WHAT THE TASK ASKS: List every line in the listing below that contains the word "icon", copying each one in full.

[Stored entries]
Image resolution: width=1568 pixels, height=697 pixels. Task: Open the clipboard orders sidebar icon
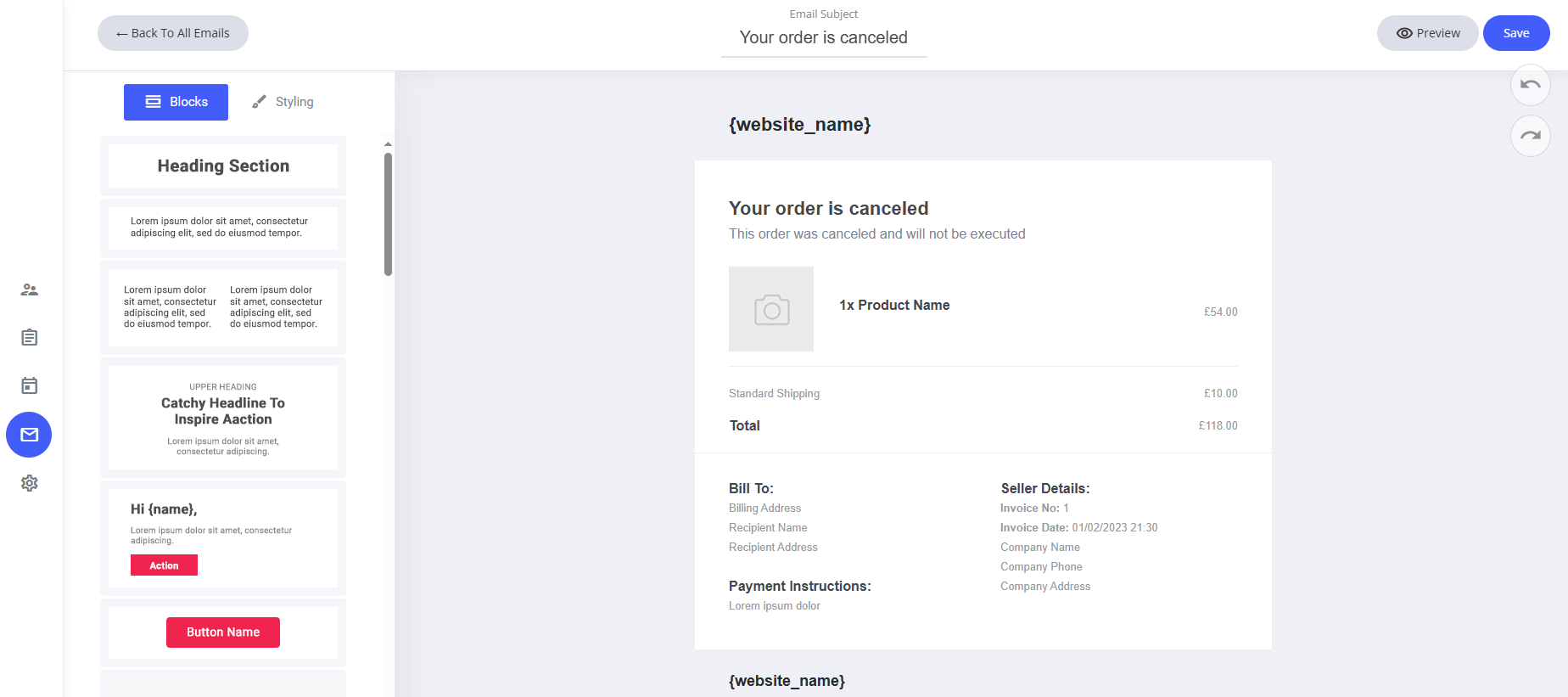[x=29, y=338]
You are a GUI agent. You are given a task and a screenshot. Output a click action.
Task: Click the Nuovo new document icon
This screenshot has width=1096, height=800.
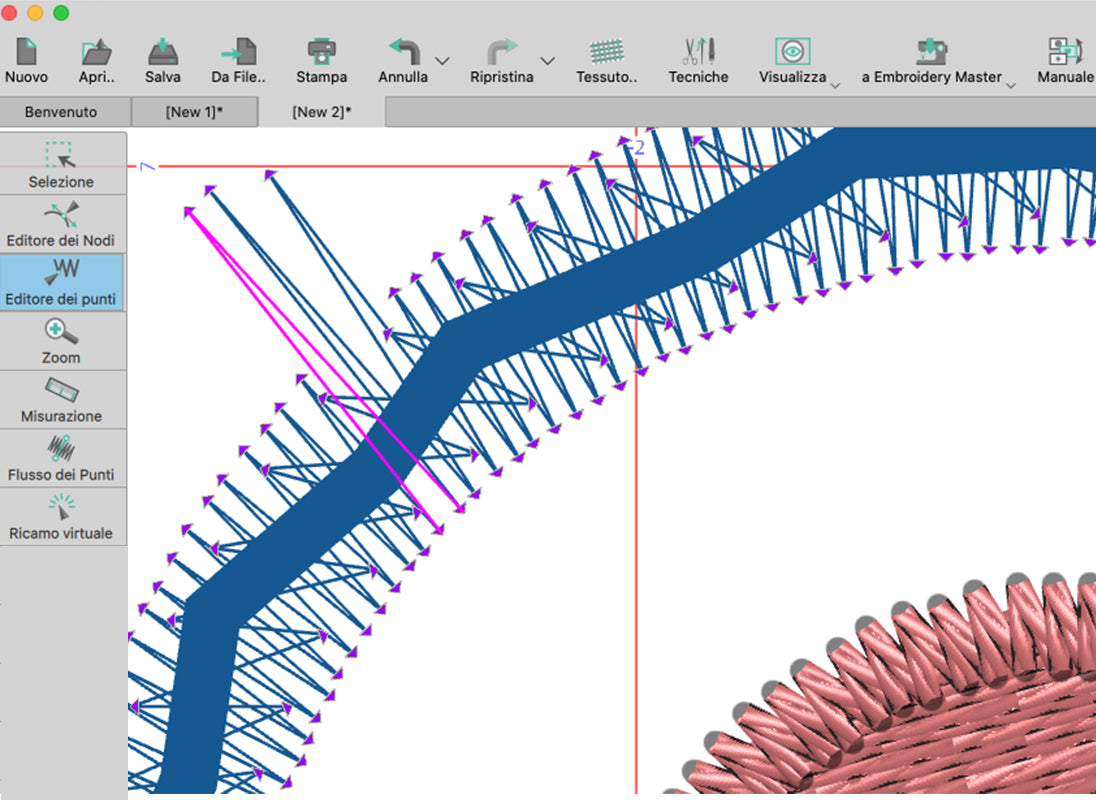tap(26, 52)
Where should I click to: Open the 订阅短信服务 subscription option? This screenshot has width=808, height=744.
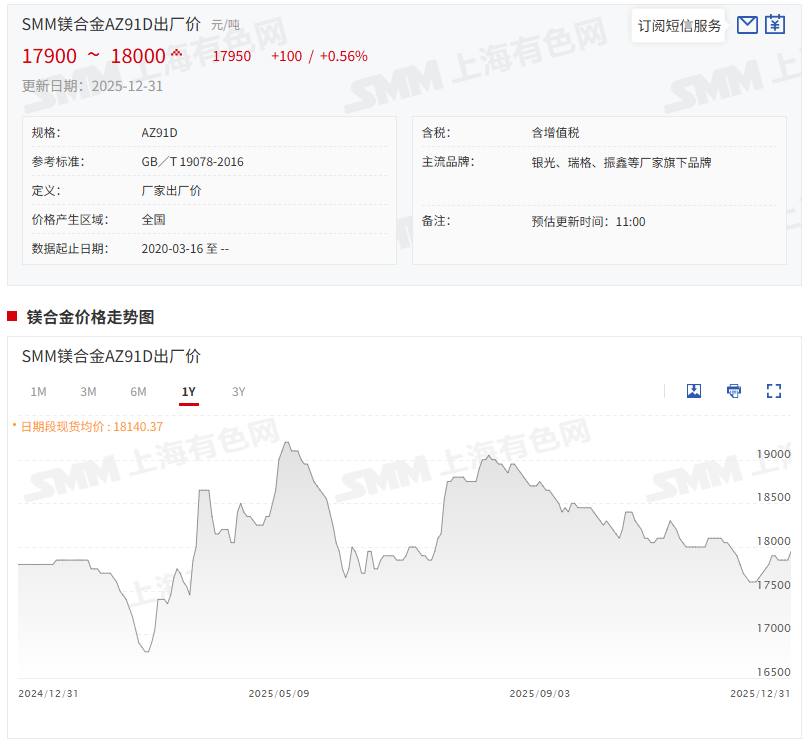pyautogui.click(x=679, y=26)
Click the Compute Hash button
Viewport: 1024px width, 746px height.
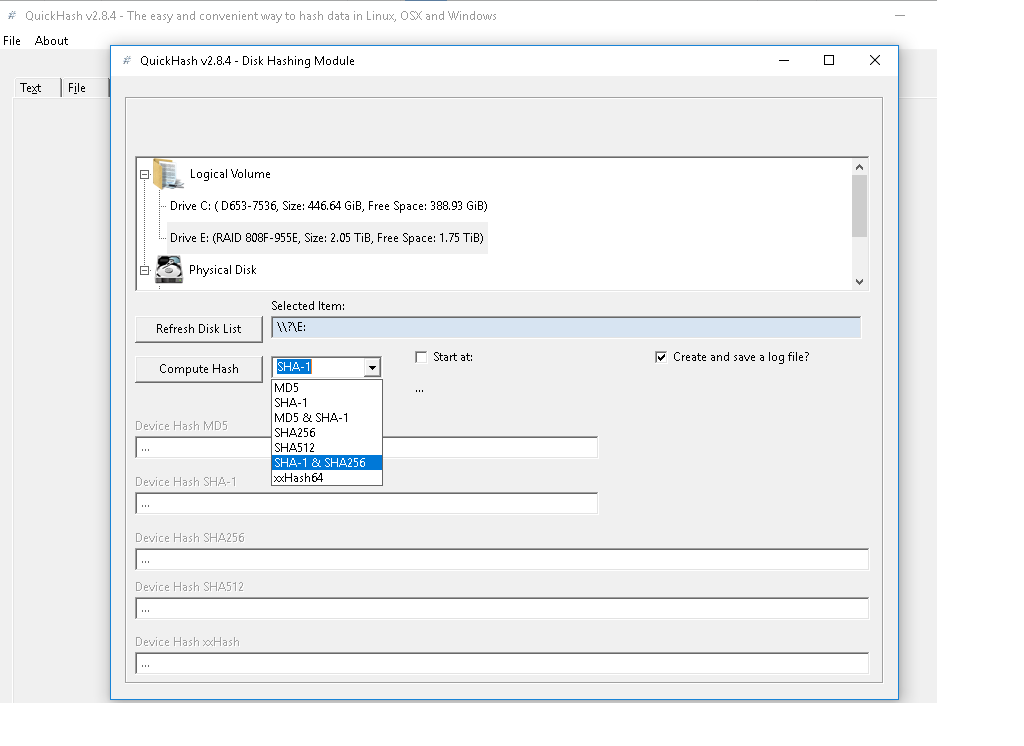point(198,369)
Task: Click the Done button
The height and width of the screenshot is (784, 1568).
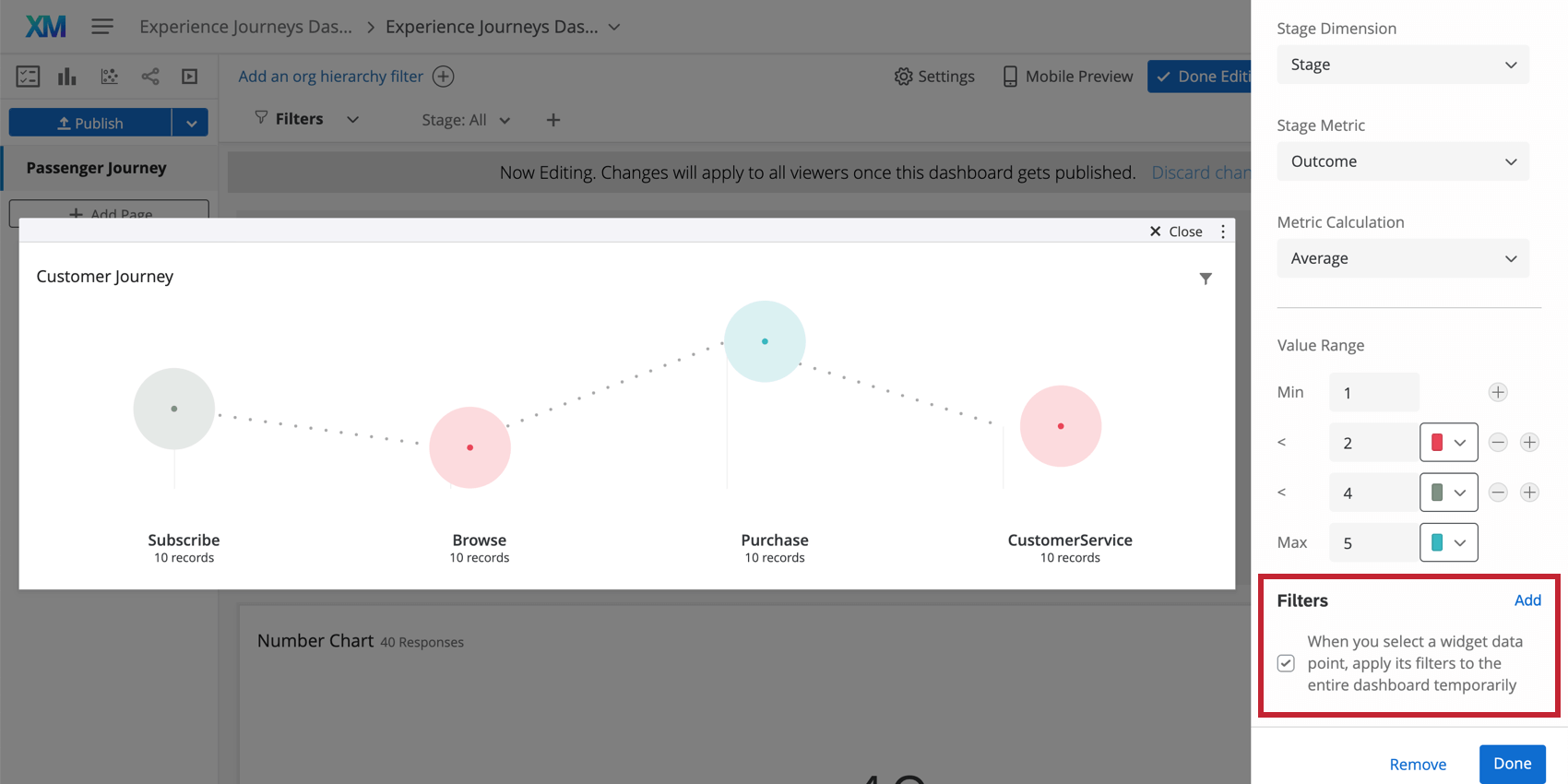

TASK OUTPUT:
Image resolution: width=1568 pixels, height=697 pixels. Task: Open the clipboard orders sidebar icon
Task: Click the Nuovo new document icon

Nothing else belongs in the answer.